TEXT UNDER STUDY START

Credit Card Fraud Detection — Advanced SQL Project

Author: Duncan Chicho (NC-Dan)
Tool: Microsoft SQL Server (T-SQL)
Dataset: Credit Card Fraud Detection — ULB Machine Learning Group (Kaggle)
Scale: 283,726 clean transactions | 473 confirmed fraud cases
Complexity: Advanced — Views, Stored Procedures, Indexes, Anomaly Detection

Business Problem

Credit card fraud costs the global financial industry billions annually. This project analyses 283,726 real European credit card transactions to:

Detect — identify fraud patterns by amount, time and behaviour
Profile — build a statistical profile of fraudulent transactions
Monitor — create reusable Views and Stored Procedures for ongoing fraud surveillance

Dataset Context

Source: Real anonymised transactions from European cardholders (2 days)
Features: V1-V28 are PCA-transformed to protect cardholder privacy
Challenge: Only 0.1667% of transactions are fraudulent — finding 473 cases among 283,253 legitimate transactions is the core analytical challenge
Industry relevance: This imbalance mirrors real production fraud data

Database Architecture

Data Quality Audit & Cleaning

Issue	Detail	Action Taken
NULLs in V2-V27	21 per column — import precision loss	Retained — imputation would corrupt anonymised PCA features
NULLs in V28	237 values	Retained — same reason
Duplicate rows	1,081 identified	Deleted — ROW_NUMBER() partition method
Fraud count corrected	492 → 473 after deduplication	19 duplicate fraud rows removed
Fraud rate corrected	0.173% → 0.1667%	Recalculated post-cleaning

Cleaning method: ROW_NUMBER() OVER (PARTITION BY Time, Amount, Class, V1, V2, V3 ORDER BY TransactionID) — kept lowest TransactionID per duplicate group.

TEXT UNDER STUDY END
RECORDED INFORMATION START

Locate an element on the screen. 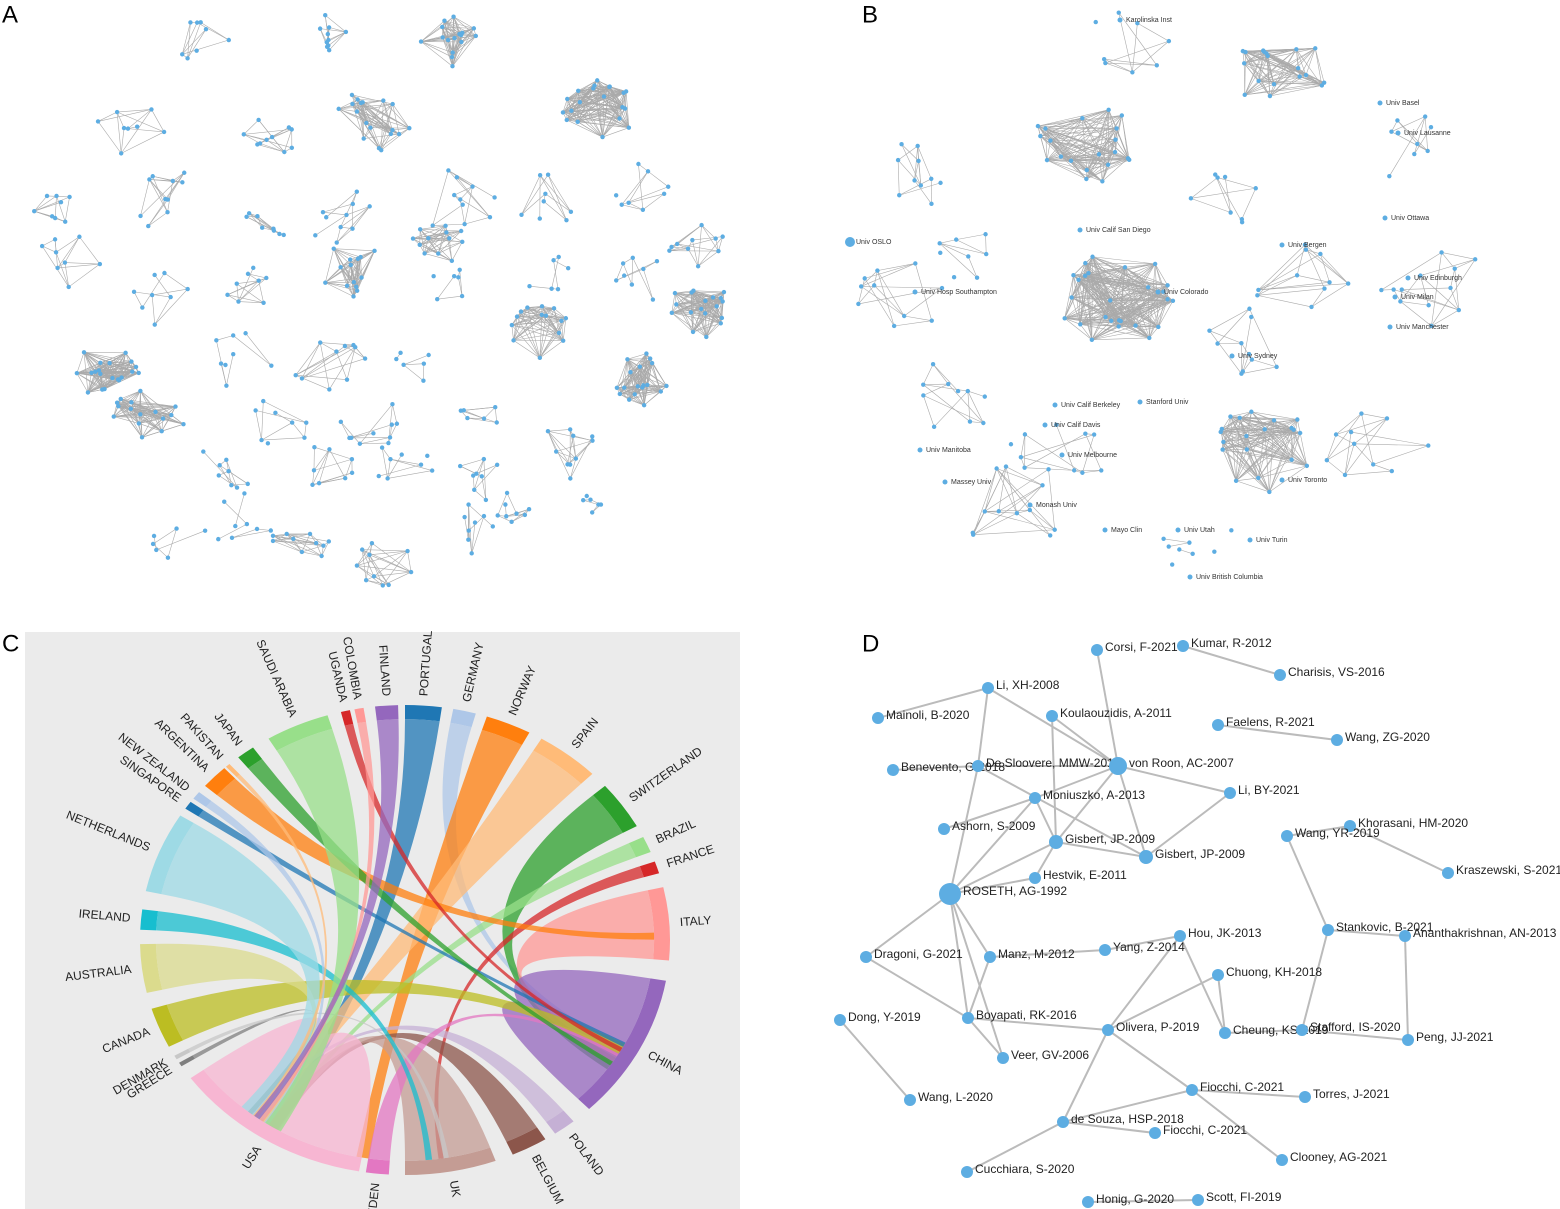  node-label: ROSETH, AG-1992 is located at coordinates (1015, 891).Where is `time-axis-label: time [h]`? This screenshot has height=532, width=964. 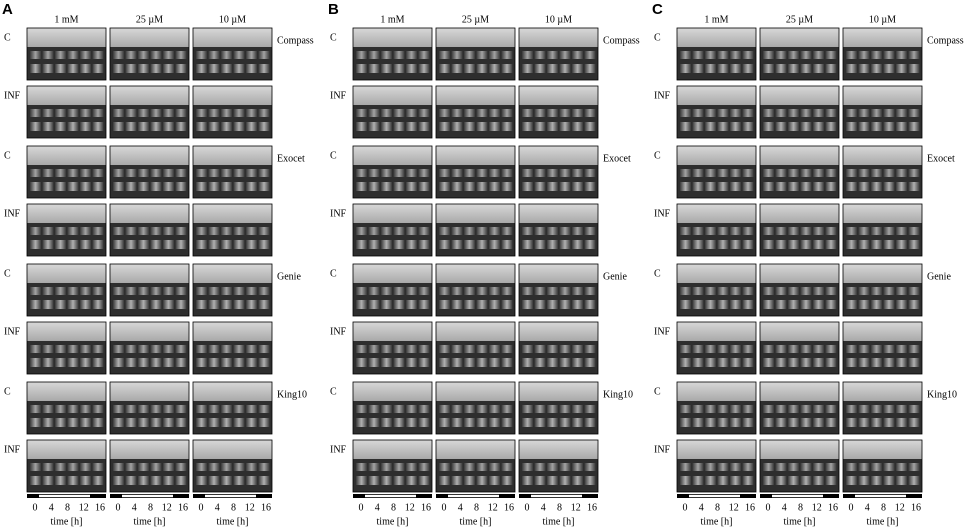 time-axis-label: time [h] is located at coordinates (67, 522).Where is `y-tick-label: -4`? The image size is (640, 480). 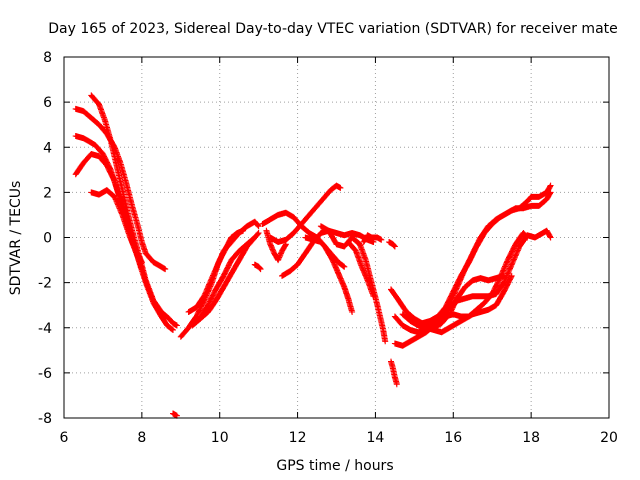 y-tick-label: -4 is located at coordinates (45, 329).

RECORDED INFORMATION END

## EXERCISE 1:
From the fraud detection project write-up, extract the passage from "Database Architecture" up to and including "per duplicate group.".
## EXERCISE 2:
In the fraud detection project write-up, how many duplicate rows did the data quality audit identify?

## SOLUTION 1:
Database Architecture

Data Quality Audit & Cleaning

Issue	Detail	Action Taken
NULLs in V2-V27	21 per column — import precision loss	Retained — imputation would corrupt anonymised PCA features
NULLs in V28	237 values	Retained — same reason
Duplicate rows	1,081 identified	Deleted — ROW_NUMBER() partition method
Fraud count corrected	492 → 473 after deduplication	19 duplicate fraud rows removed
Fraud rate corrected	0.173% → 0.1667%	Recalculated post-cleaning

Cleaning method: ROW_NUMBER() OVER (PARTITION BY Time, Amount, Class, V1, V2, V3 ORDER BY TransactionID) — kept lowest TransactionID per duplicate group.

## SOLUTION 2:
1,081